La perte du contrôle de l’intégrité du projet jusqu’à sa réalisation – et donc aussi de la part de marché que constitue le chantier – est certes inquiétante, mais si l’on considère que l’acte architectural est indissociable de l’acte de construire, alors c’est à l’essence même de l’architecture que l’on s’en prend.
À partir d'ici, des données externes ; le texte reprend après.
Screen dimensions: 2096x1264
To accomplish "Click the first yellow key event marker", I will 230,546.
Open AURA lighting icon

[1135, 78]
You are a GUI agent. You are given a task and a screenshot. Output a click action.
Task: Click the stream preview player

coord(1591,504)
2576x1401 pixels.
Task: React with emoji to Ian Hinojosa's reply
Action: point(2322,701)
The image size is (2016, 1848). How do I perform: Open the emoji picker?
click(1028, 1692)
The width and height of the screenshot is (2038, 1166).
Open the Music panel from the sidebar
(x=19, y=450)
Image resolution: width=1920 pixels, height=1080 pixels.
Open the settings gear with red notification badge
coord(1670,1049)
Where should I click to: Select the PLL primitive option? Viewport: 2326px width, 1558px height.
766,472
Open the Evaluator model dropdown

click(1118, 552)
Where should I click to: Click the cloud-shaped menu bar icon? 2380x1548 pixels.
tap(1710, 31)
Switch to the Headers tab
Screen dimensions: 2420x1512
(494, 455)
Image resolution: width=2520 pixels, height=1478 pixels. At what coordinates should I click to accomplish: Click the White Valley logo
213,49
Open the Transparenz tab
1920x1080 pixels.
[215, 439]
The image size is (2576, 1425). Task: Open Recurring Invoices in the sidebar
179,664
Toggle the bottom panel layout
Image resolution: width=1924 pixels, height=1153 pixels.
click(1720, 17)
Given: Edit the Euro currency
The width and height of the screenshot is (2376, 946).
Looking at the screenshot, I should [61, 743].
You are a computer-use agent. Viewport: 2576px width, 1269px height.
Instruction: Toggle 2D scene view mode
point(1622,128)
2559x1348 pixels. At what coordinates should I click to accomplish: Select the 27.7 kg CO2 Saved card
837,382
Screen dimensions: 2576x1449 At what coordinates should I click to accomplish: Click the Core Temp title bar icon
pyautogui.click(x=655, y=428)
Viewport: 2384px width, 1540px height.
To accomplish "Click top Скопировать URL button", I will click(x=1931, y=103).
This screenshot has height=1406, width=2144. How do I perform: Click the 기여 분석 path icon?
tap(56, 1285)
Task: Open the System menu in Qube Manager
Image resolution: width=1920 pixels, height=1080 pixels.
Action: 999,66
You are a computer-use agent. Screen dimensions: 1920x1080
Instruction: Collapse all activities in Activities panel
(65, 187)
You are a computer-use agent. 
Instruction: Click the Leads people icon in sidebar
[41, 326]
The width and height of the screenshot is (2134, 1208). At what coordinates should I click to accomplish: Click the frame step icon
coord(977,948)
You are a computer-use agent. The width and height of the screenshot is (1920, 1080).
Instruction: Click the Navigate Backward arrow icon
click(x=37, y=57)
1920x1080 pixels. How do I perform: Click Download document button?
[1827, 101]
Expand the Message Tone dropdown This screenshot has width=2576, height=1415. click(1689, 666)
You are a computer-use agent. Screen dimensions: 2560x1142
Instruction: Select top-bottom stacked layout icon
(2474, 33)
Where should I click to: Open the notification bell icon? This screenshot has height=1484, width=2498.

Face à la puissance coercitive de la standardisation industrielle et de la normalisation administrative et technique qui somme désormais les architectes de livrer un projet clés en main aux entreprises comme si c’était un meuble IKEA, il peut être tentant de se résigner. Mais le temps du chantier est aussi celui de l’adaptation, de l’expérimentation, du partage et de l’enrichissement mutuel des savoirs. À l’heure où les aléas conjoncturels dus au climat, aux flux mondiaux de marchandises ou à l’inflation imposent plus que jamais leurs lois, alors qu’il nous faut trouver des matériaux et savoir-faire locaux et nous y ajuster, recycler des matériaux hors catalogue et transformer des bâtiments qui ne révèlent leurs secrets qu’au moment de leur déshabillage, le rôle de l’architecte sur le chantier est plus que jamais indispensable… et c’est à le démontrer que nous avons consacré ce dernier numéro de d’année.
Emmanuel Caille
1. Il faut mettre à part le cas de certains grands chantiers, où l’expertise de maîtrise d’œuvre d’exécution institue un autre type de rapport de force (lire le dossier d’Olivier Namias dans d’a n° 292, septembre 2021).